Romeo + Juliet and Richard III


Romeo + Juliet by Baz Luhmann (1996), starring Leonardo DiCaprio, is a movie where the text is that of Shakespeare’s tragedy, while the story is set in the United States, in a very colorful and fictional Verona Beach.  It has been stressed that its post-modern scenography seems like a frivolous fashion show, while the film seems a long video clips in some respects, characterized by a frantic rhythm and a strong visual impact. Richard III, by Richard Loncraine (1996), was interpreted very loosely by the same Director.  The tragedy of Shakespeare was heavily reworked both in text and in the environment. The plot revolves around the 30s of the 20th century, with the detection of alienation effects.

Barry Lindon, 1975

Barry Lindon, by Stanley Kubrick (1975), starred by Ryan O’Neal,  is set in England during the 18th century, and tells the story of an adventurer (both a spy and a compulsive  gambler). The film is based on the novel by William Makepeace Thackeray (born 1811) entitled The Memoirs of Barry LindonBarry Lindon provides a realistic portrait of 18th-century England.   Kubrick used only natural light, while the actors’ costumes perfectly reflect the dress in England in the Eighteenth Century. The soundtrack is evocative and consists of a mix both of classical and 1700 English folk songs of various types, with exceptional realistic effects, whereby the viewer is immersed into the daily Life in Eighteenth-Century England. Barry London is a true Classic Film that can be appreciated by everyone.

Rob Roy

The Eighteenth-Century England and popular environments are the absolute protagonists of a great movie by M. Caton-Jones, Rob Roy (1995), set in 18th-century England. The film has its setting in the Scottish Highlands, and the daring hero is Rob Roy (played by Liam Neeson). Rob Roy is considered by some a real bandit, while by others as a genuine hero of freedom, who fights against the injustices of a feudal power. Rob Roy is a film very spectacular with remarkable sequences, very fun and suitable for both children and adults.  The scene is extremely accurate, and offers one the most popular images in understanding both the eighteenth-century English folk culture, and the living standards of the people, far from the lavish English court entertainments.
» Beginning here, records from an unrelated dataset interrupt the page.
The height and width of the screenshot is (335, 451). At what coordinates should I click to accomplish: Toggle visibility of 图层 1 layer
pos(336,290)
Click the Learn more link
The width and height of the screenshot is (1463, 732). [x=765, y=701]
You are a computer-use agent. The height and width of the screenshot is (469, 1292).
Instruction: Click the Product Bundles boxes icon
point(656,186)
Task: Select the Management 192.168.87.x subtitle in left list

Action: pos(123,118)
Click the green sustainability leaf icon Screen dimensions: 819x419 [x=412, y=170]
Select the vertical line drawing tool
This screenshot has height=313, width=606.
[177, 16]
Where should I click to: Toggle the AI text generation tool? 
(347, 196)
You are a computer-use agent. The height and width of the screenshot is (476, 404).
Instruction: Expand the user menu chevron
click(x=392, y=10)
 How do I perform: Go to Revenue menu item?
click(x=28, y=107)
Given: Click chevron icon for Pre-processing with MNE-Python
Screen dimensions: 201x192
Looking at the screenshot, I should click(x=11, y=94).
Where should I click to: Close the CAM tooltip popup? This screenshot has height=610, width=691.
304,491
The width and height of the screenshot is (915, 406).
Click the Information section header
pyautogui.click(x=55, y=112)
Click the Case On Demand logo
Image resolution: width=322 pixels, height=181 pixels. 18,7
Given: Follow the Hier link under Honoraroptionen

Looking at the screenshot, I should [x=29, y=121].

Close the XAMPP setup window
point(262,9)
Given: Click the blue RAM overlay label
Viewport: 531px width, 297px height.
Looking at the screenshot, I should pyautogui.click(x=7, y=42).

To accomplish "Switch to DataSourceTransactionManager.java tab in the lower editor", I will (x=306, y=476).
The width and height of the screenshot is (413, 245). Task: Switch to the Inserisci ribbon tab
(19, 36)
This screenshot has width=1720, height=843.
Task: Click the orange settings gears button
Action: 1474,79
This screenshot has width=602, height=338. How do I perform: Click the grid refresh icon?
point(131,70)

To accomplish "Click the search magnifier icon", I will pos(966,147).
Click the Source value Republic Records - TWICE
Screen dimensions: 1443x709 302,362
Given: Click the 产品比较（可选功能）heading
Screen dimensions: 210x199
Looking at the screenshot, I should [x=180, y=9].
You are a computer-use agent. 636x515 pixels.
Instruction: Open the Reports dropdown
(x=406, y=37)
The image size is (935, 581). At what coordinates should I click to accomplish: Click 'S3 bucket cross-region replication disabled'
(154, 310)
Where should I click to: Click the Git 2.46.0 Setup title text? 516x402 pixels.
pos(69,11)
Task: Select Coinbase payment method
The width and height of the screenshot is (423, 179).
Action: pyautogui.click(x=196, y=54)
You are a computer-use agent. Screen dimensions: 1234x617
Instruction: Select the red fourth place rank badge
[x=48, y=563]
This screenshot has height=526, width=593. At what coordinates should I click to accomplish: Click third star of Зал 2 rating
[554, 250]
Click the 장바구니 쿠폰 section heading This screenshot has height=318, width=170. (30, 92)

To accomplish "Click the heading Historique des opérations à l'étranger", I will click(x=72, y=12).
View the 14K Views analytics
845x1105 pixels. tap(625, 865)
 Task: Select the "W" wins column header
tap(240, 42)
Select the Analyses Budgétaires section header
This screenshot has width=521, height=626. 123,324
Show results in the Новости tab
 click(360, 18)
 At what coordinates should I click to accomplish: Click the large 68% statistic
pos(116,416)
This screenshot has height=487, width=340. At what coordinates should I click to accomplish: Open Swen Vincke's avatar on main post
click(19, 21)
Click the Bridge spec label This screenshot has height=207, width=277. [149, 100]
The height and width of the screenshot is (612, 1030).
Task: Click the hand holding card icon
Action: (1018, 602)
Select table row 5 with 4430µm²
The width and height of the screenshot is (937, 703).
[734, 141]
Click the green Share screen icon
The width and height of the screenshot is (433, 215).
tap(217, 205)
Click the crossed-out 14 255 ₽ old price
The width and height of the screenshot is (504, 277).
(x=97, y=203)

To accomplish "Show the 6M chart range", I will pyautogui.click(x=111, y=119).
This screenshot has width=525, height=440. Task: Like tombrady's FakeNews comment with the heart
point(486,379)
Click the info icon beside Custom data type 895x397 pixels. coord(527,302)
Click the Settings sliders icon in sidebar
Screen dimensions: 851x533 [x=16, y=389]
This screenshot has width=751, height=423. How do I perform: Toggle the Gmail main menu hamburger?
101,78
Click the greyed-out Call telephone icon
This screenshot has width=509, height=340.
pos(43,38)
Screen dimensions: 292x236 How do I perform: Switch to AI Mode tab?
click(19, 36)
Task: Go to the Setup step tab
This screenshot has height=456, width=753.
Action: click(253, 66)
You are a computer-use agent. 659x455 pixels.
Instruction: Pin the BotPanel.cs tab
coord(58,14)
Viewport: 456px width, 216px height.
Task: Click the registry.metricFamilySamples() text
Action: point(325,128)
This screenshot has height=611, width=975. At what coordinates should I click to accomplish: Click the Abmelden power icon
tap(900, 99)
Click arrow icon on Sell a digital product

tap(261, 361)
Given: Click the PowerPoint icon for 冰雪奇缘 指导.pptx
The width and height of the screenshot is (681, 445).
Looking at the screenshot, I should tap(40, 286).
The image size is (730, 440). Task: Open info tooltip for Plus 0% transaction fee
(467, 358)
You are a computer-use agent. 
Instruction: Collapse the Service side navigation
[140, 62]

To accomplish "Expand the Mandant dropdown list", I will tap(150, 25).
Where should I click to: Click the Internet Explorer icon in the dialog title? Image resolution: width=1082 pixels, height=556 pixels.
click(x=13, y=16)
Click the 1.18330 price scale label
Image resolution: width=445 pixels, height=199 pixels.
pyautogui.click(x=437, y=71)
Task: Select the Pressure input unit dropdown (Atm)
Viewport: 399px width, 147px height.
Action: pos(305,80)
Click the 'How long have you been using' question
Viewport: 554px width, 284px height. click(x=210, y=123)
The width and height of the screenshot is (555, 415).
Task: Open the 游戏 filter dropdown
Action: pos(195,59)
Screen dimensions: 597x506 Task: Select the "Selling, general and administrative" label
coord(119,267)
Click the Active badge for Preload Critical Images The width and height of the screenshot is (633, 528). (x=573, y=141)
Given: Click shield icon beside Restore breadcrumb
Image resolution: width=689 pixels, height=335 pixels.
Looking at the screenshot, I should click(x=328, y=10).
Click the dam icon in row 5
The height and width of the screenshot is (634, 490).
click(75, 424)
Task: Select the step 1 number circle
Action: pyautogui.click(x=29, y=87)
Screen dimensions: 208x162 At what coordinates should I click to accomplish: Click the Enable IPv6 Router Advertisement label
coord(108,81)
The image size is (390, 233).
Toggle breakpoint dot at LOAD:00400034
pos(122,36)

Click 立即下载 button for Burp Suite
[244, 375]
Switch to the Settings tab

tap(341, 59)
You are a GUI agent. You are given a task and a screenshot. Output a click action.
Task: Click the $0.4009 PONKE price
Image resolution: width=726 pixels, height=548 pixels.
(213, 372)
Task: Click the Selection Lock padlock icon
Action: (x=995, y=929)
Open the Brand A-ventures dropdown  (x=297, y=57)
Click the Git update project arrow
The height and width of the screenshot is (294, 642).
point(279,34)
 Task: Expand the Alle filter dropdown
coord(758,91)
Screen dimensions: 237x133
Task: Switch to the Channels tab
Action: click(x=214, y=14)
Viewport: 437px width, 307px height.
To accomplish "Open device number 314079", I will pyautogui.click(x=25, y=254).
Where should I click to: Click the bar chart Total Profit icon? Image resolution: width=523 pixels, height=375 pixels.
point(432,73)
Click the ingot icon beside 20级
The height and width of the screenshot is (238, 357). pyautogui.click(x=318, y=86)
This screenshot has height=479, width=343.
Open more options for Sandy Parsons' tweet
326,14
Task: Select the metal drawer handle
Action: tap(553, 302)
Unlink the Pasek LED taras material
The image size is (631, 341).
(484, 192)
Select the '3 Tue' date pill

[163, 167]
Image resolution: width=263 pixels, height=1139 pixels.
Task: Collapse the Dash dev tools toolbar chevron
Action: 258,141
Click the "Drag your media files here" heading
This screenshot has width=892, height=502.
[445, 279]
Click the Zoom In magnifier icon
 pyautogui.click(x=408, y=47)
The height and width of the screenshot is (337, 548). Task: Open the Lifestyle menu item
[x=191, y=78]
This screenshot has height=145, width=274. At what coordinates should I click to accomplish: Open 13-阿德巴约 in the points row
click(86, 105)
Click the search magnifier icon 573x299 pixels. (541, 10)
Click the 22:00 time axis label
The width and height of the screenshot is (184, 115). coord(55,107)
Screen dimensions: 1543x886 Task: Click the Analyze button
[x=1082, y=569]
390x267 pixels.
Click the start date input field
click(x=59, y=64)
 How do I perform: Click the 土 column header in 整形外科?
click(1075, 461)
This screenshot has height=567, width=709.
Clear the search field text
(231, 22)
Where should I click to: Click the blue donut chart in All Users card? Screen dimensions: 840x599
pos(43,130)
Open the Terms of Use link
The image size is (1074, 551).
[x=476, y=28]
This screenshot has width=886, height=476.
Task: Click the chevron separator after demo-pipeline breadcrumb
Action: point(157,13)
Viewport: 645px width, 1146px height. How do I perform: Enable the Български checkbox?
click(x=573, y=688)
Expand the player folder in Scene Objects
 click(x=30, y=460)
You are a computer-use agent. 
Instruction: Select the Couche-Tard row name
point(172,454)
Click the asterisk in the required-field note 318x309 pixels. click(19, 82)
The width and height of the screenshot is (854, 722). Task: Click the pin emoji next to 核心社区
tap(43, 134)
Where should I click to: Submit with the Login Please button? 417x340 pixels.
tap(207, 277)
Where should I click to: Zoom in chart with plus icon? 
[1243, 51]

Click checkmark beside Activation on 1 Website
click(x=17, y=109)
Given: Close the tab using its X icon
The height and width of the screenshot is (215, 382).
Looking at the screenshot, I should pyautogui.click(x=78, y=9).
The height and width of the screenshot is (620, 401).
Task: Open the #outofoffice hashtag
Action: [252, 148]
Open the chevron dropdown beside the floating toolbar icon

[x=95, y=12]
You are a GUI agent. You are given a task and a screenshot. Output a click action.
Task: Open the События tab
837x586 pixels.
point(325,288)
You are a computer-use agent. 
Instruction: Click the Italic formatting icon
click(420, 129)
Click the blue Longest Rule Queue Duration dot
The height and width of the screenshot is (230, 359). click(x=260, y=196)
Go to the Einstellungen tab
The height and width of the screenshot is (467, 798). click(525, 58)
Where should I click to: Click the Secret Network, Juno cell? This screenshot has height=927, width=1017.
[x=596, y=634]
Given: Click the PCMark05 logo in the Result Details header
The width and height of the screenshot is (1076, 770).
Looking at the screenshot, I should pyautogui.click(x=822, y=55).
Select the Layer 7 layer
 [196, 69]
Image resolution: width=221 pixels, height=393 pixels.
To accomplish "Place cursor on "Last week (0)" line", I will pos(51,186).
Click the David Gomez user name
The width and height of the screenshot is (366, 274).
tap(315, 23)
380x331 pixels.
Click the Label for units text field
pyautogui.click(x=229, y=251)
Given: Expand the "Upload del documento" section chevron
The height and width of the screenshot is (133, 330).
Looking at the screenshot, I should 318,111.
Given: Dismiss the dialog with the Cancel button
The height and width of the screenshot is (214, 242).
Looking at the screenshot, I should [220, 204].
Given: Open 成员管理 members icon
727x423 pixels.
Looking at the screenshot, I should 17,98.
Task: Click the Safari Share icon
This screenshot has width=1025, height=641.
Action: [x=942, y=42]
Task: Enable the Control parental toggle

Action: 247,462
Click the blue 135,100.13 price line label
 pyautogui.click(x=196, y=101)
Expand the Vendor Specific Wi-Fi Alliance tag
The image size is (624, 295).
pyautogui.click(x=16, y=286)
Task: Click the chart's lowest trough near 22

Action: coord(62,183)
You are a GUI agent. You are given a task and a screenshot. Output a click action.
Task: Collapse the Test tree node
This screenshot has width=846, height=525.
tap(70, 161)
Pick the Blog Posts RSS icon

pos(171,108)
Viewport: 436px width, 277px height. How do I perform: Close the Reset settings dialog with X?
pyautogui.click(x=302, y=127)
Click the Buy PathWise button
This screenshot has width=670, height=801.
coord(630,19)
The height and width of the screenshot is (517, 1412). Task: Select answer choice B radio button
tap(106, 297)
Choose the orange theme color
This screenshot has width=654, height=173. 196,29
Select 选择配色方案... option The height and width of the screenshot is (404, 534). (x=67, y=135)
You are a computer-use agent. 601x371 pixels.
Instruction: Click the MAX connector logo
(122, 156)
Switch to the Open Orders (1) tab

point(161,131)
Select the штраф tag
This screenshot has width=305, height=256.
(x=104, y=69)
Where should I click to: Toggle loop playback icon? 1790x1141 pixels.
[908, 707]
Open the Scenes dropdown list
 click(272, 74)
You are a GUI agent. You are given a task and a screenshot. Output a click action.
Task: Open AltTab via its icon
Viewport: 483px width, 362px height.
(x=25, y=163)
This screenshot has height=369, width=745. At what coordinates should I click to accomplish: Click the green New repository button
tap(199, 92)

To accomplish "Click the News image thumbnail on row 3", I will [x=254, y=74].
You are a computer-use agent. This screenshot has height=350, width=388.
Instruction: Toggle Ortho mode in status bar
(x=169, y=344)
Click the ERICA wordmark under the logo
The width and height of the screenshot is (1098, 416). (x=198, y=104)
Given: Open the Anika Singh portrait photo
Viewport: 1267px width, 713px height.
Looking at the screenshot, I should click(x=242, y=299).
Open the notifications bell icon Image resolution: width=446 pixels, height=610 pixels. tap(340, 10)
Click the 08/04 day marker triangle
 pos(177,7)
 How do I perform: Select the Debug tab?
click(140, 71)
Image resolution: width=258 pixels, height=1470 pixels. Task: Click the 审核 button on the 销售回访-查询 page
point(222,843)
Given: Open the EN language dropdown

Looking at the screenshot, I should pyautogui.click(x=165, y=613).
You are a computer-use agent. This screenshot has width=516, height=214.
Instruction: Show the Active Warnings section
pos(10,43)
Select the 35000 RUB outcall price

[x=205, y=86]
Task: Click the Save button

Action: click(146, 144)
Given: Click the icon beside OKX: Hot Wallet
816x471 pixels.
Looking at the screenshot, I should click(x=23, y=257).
Danton,  by Andrzej Wajda (1988) was played in a truly superlative way by Gerard Depardieu.  The film tells the dramatic conflict between two protagonists, Danton and Robespierre, in the period of the Reign of Terror during the French Revolution (1).  Andrzej Wajda’s film had a great success with audiences and critics, because, metaphorically, it was referring to the difficult situation of Polish politics of the time, where the local Trade Union and the Catholic Church had conflictual relationships with the Communist regime of that time.



1)      The film is adapted from a play of the Polish writer Stanislawa Przybyszewska (died in 1995), The Danton Affair.